There will also likely be some form of additional tax on banks, something The Spectator called for last week. I understand that one change being floated is what would be, in effect, a windfall tax on financial institutions. It would be billed as an accountancy rule: any bank that has received state aid cannot write off old losses against tax. Osborne’s office is rightly concerned that banks will try to put their international losses through their London office, with a view to paying no British tax for years or more.

A simple rule outlawing any such manoeuvre — for the banks kept alive by taxpayers, at least — would allow the Exchequer to collect tax at the normal rate. Many banks will protest. But the Tories are every bit as ready for a fight with them as they are with the public sector unions. As one senior Tory adviser told me, ‘real change only comes when you take on the vested interests’.

The size of the black hole in the public finances — £175 billon — is such that even these measures wouldn’t make too much of a dent in it. The higher rate of VAT would only bring in not much more than £10 billion. If the Tories were to decide to fill the deficit with a 70:30 split between spending cuts and tax rises (the ratio being discussed by most Conservative-inclined economists) then far more work would need to be done. But a plan is under consideration that would see Britain start to grow its way out of the fiscal hole it is currently in.

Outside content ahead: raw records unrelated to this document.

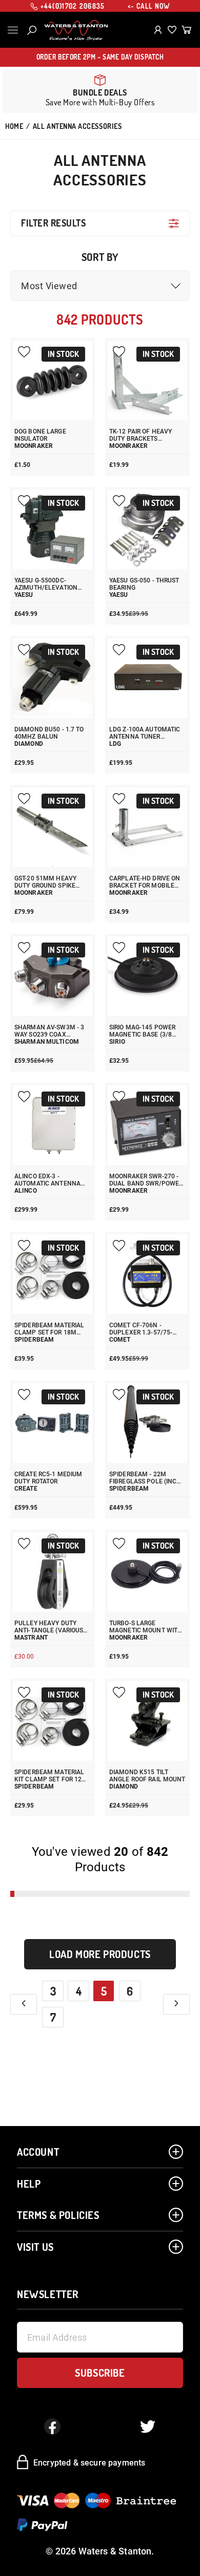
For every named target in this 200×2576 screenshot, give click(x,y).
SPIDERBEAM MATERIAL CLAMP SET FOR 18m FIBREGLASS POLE (49, 1329)
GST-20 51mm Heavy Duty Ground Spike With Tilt (45, 882)
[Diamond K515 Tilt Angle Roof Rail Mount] (147, 1721)
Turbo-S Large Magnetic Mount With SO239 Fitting (145, 1627)
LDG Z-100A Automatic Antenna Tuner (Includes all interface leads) (144, 733)
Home (14, 126)
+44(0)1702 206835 (73, 6)
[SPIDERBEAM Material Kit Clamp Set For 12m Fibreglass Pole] (52, 1721)
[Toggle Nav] (13, 30)
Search (32, 30)
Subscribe (100, 2372)
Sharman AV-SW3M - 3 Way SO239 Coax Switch (49, 1031)
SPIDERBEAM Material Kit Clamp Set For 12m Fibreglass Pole (51, 1776)
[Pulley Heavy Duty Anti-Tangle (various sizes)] (52, 1572)
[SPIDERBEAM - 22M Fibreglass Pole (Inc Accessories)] (147, 1423)
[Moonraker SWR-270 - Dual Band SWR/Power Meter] (147, 1125)
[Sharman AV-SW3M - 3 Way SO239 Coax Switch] (52, 976)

Intriguingly, I understand that the truly bold measure in Osborne’s first Budget might be a significant tax cut. The Tories are already committed to reducing the main corporation tax rate for big business from 28 per cent to 25 per cent (the move is revenue neutral as various allowances will be scrapped as part of the package). But this might be only the start of plans sizably to reduce corporation tax, a move that would make the British economy far more globally competitive as well as spurring job creation, leading to an increase in a whole host of tax revenues.